JUNEAU, Alaska (AP) — The state-run ferry system is proposing a winter schedule that suggests limited service for some southeast Alaska communities and improved service for Kodiak Island and some parts of south-central Alaska.

State transportation department spokesperson Andy Mills told CoastAlaska the draft schedule reflects the best the state can do given available funding and maintenance needs within the fleet.

“We do our best to juggle all of the considerations when it comes to formulating the schedule,” he said.

Gov. Mike Dunleavy vetoed about $8.5 million for vessel operations, which his budget office said would “align service with historical demand, while providing 18 months of funding to align the system’s budget with the calendar year.”
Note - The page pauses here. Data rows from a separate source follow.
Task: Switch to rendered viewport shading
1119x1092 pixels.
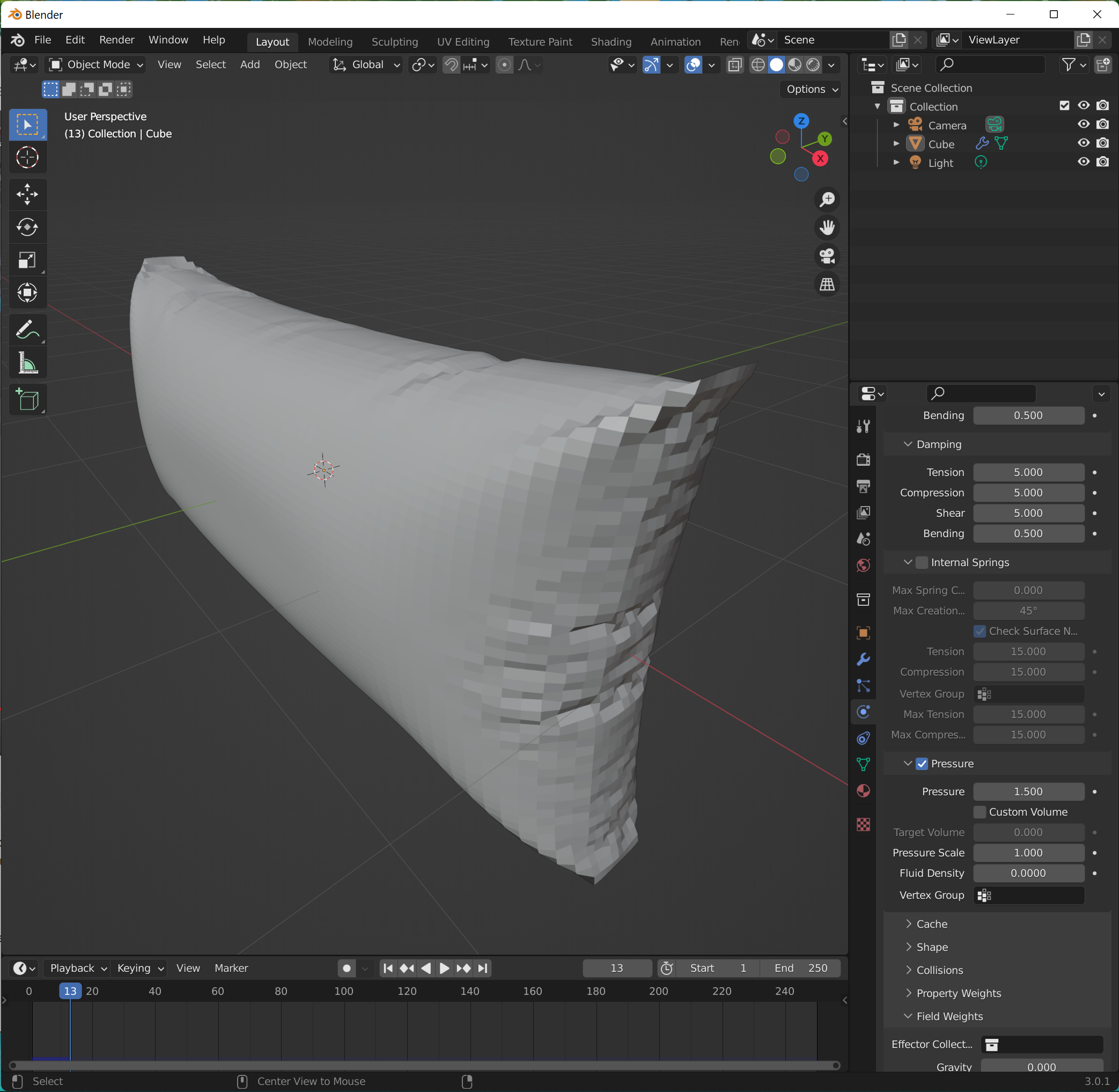Action: pos(813,65)
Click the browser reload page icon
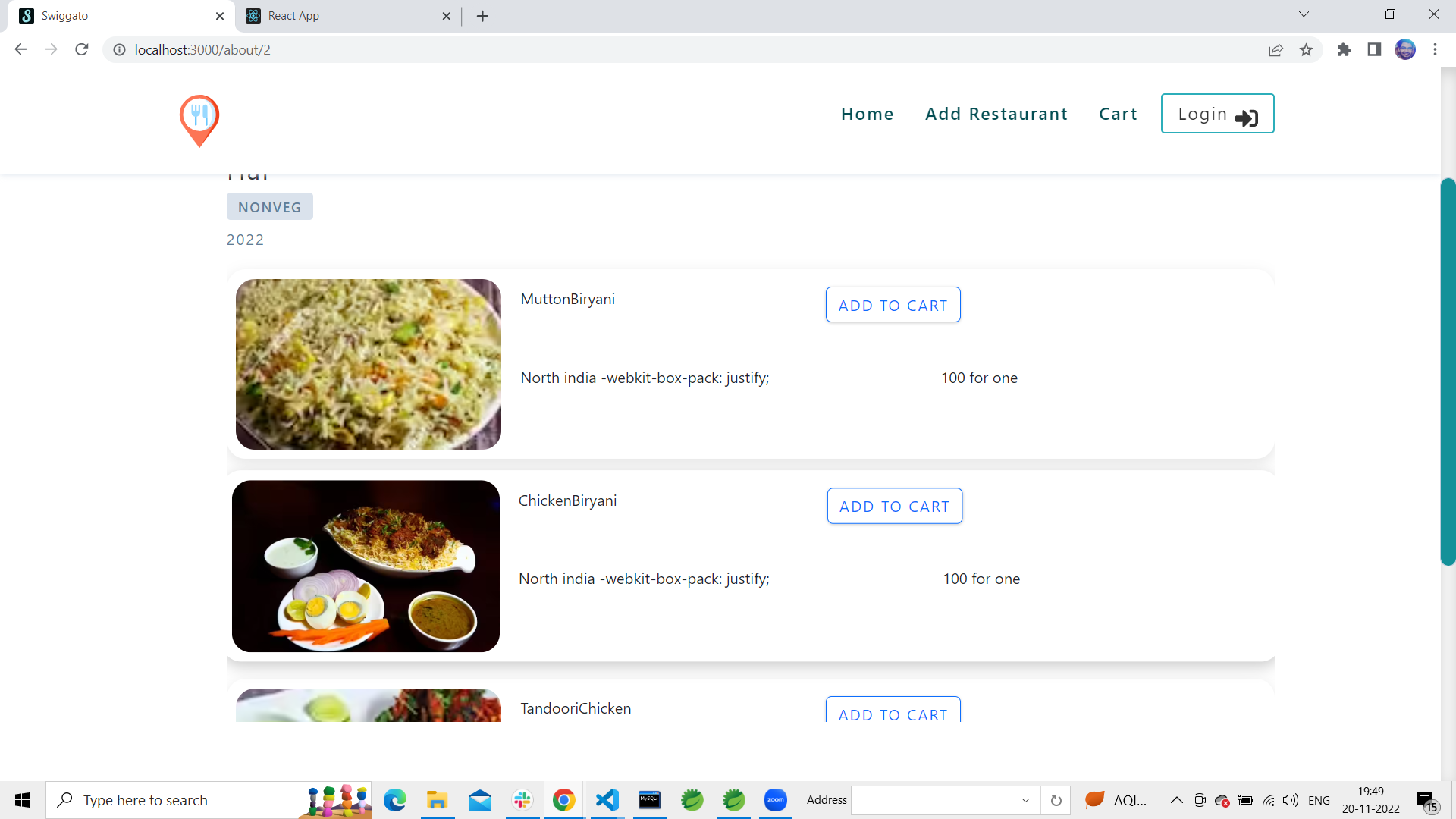The image size is (1456, 819). [82, 50]
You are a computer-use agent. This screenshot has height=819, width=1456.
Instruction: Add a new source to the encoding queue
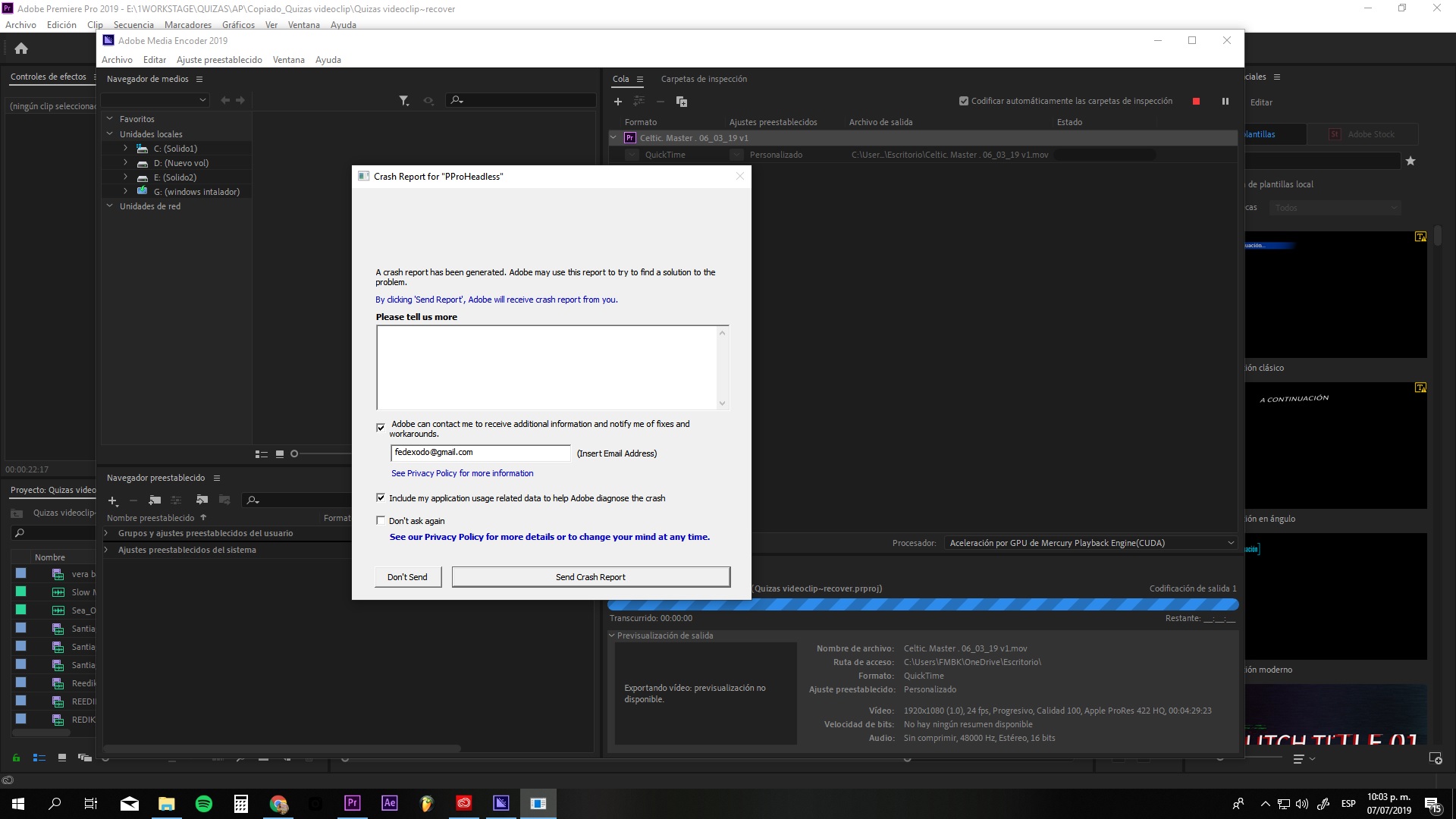[x=618, y=101]
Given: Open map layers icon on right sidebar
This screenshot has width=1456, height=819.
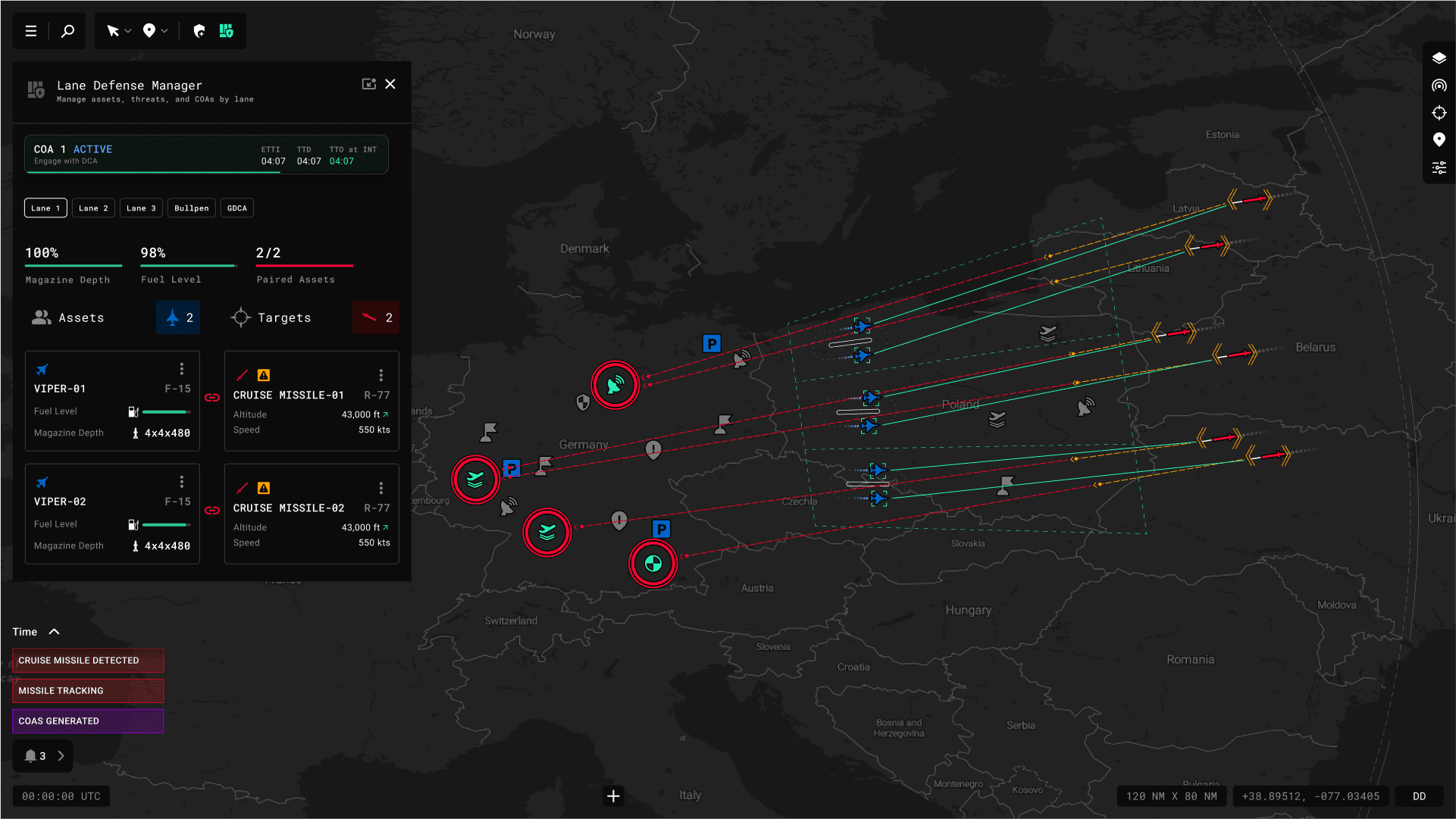Looking at the screenshot, I should point(1439,58).
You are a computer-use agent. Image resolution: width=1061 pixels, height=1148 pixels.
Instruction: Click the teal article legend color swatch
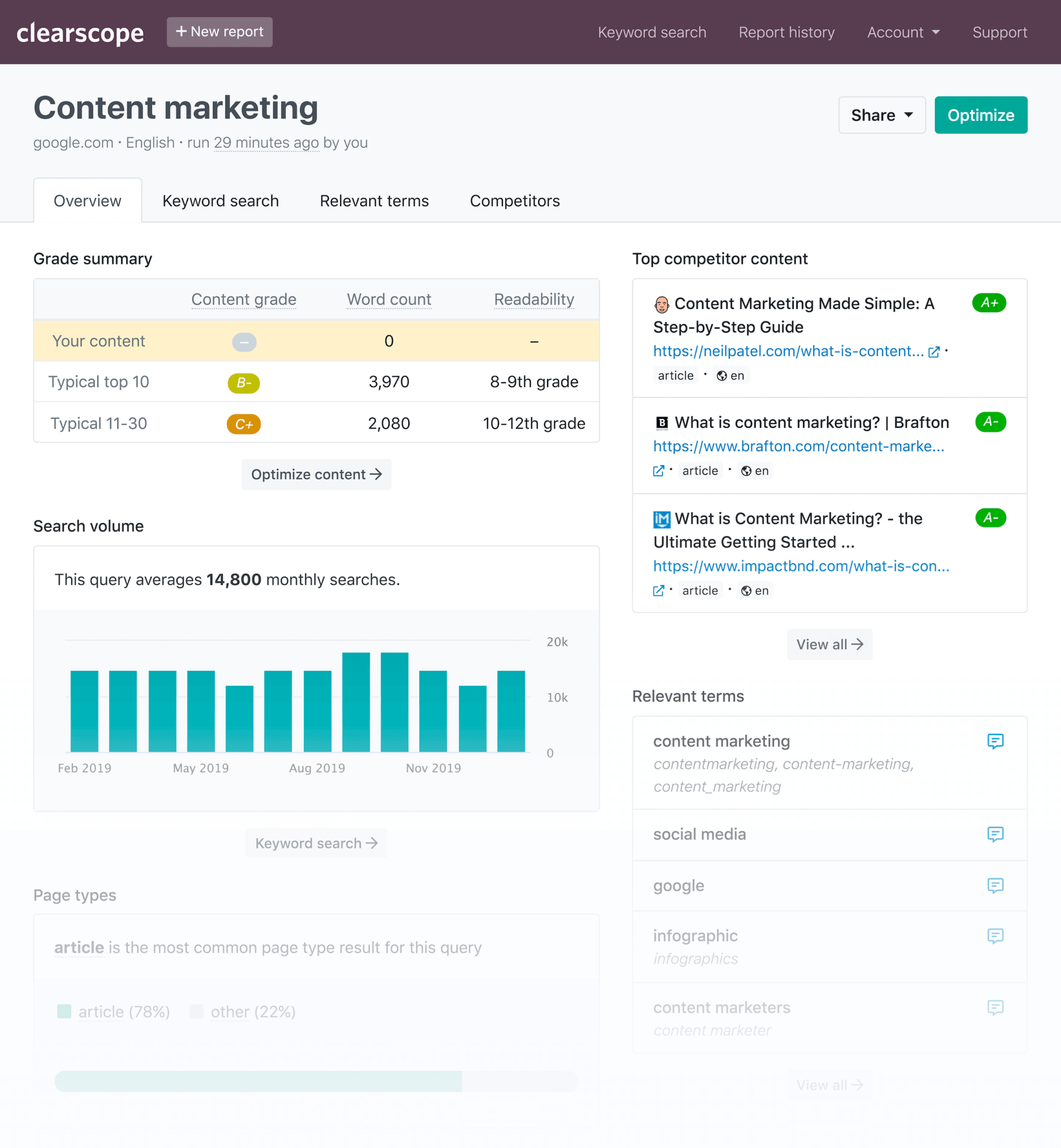coord(64,1012)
The move to provide funding for operations for 18 months rather than the traditional 12 months was intended in part to provide more stability in scheduling.

The draft, which the transportation department is taking public comment on, covers operations between October and April and calls for up to five ships operating at any one time. One of those, however, is a ferry that shuttles between Ketchikan and nearby Metlakatla.


Robert Venables, executive director of Southeast Conference, a regional civic and business organization, expressed disappointment “to see such gaps still, for so many communities. There’s apparently no service to a number of the village communities for a great length of time.”

House Speaker Louise Stutes, a Kodiak Republican, suggested the funding level isn’t set in stone.

“We’re still working with the governor and there were a lot of vetoes that need to be addressed,” she said.

Support from three-fourths of the Legislature is needed to override a veto, and it’s not clear what appetite there might be to revisit Dunleavy’s vetoes.

Overall, though, Stutes said she’s pleased with the draft schedule in which Kodiak Island and Prince William Sound communities have shorter service gaps compared to last year.

“We went long periods with no ferries,” Stutes said. “And so I think that they’re just trying to make it a little more spread out. And some communities are getting a little more and some are getting a little less.”

The largest ship in the ferry system’s fleet, the Columbia, continues to be idled as a cost-savings measure.